1966 - Dr. Timothy Leary speaks at New York’s Town Hall, comparing LSD to a microscope saying that the drug “is to psychology what the microscope is to biology.”

1966 - Pearl Jam guitarist Mike McCready is born.

1967 - The Doors play the Fresno District Fairgrounds, Fresno, CA.

1970 - A New York Times article defends rock music as 'the most popular of creative arts today.'

1971 - As reported by the Los Angeles Times, the New School for Social Research in New York City is one of the first institutions to offer a course on rock & roll music. Several years later, it would also be the first school to offer a course in audio engineering.
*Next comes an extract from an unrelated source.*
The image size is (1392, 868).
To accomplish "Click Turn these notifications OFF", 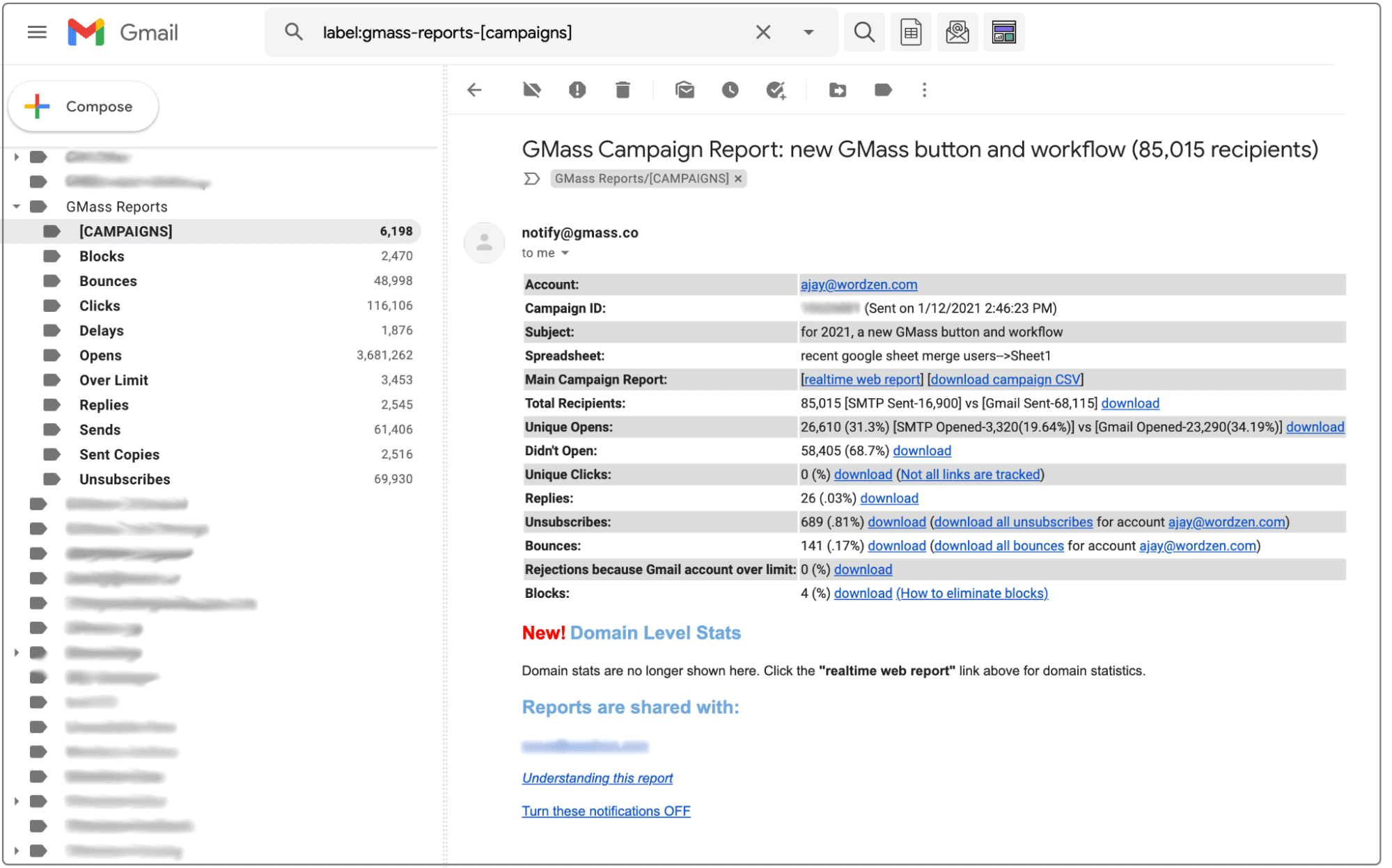I will 605,811.
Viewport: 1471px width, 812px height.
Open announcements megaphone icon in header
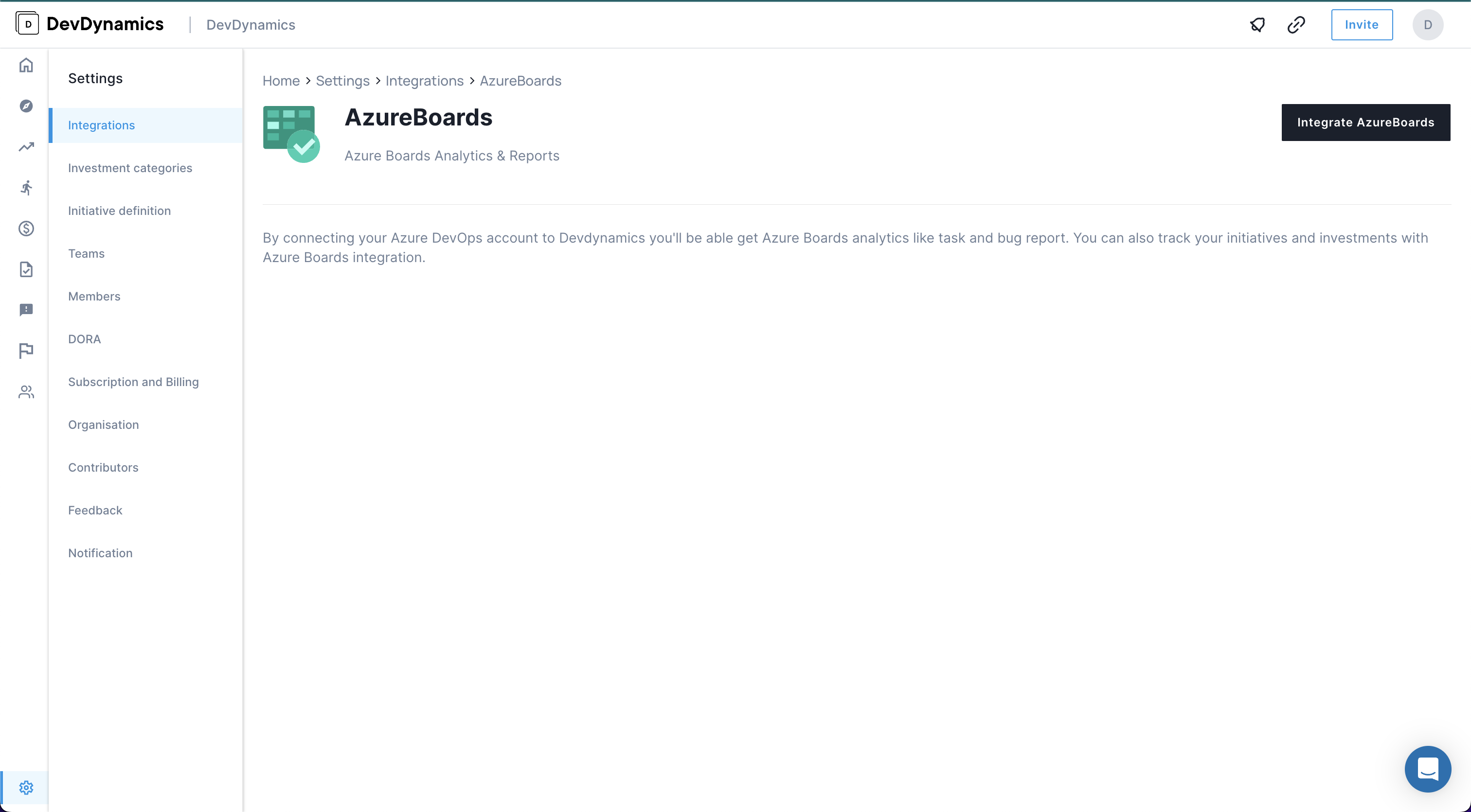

1976 - At a three-day rally billed as Japan Celebrates the Whale and Dolphin in Tokyo, Jackson Browne, Richie Havens, John Sebastian and other performers help to raise $150,000 for the effort to save whales and dolphins from the nets of the international fishing industry.

1980 - EMI Records announce a 28-million pound loss for the second half of 1979. The company had seen an 18-million pound profit for the same time period a year earlier. The stats show the hard times the record industry is currently experiencing.
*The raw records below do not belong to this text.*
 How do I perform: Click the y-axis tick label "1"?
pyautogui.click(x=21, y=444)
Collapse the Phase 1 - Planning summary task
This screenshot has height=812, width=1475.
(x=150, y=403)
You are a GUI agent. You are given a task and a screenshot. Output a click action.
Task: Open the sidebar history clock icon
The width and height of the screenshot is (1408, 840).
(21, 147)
1981 - Canned Heat vocalist Bob 'the Bear' Hite dies of a heart attack in Venice, California. He was 36 years old.

1982 - After years of publication to the radio and recording industry, Record World magazine ceases publication and files for bankruptcy protection.

1985 - Broadcasters band together to play the single, We Are the World at 10:50 a.m. E.S.T. Stations in the United States were joined by hundreds of others around the world in a sign of unification for the African relief cause. Even Muzak made the song only the second vocal selection it has ever played in elevators and offices since its inception.

1987 - Calling it the first launching of a television network in almost 40 years, the FOX Broadcasting Company, under the direction of media and publishing baron Rupert Murdoch, starts broadcasting with two Sunday night offerings. Married......With Children and The Tracey Ullman Show are the beginnings of the FOX lineup.

1993 - Construction begins on the Rock and Roll Hall of Fame in Cleveland.

1994 - Tough luck if you were thinking of winning a Boston Music Award this year. Aerosmith walks (this;) away with seven of them.

1997 - Allen Ginsberg, the counterculture guru who'd shattered conventions as poet laureate of the Beat Generation, dies in New York City at age 70.

1998 - Legendary rock drummer Cozy (Collin) Powell is killed in a high-speed car crash near Bristol, England. Powell was one of Britain's best players, playing with Rainbow, Black Sabbath, Jeff Beck, Brian May and Whitesnake. He was 50.

2000 - The Doors' Ray Manzarek reunites with guitarist Robby Krieger for a set at the Whisky in Los Angeles, where it all began for a the legendary band. Guests include Perry Farrell and John Doe.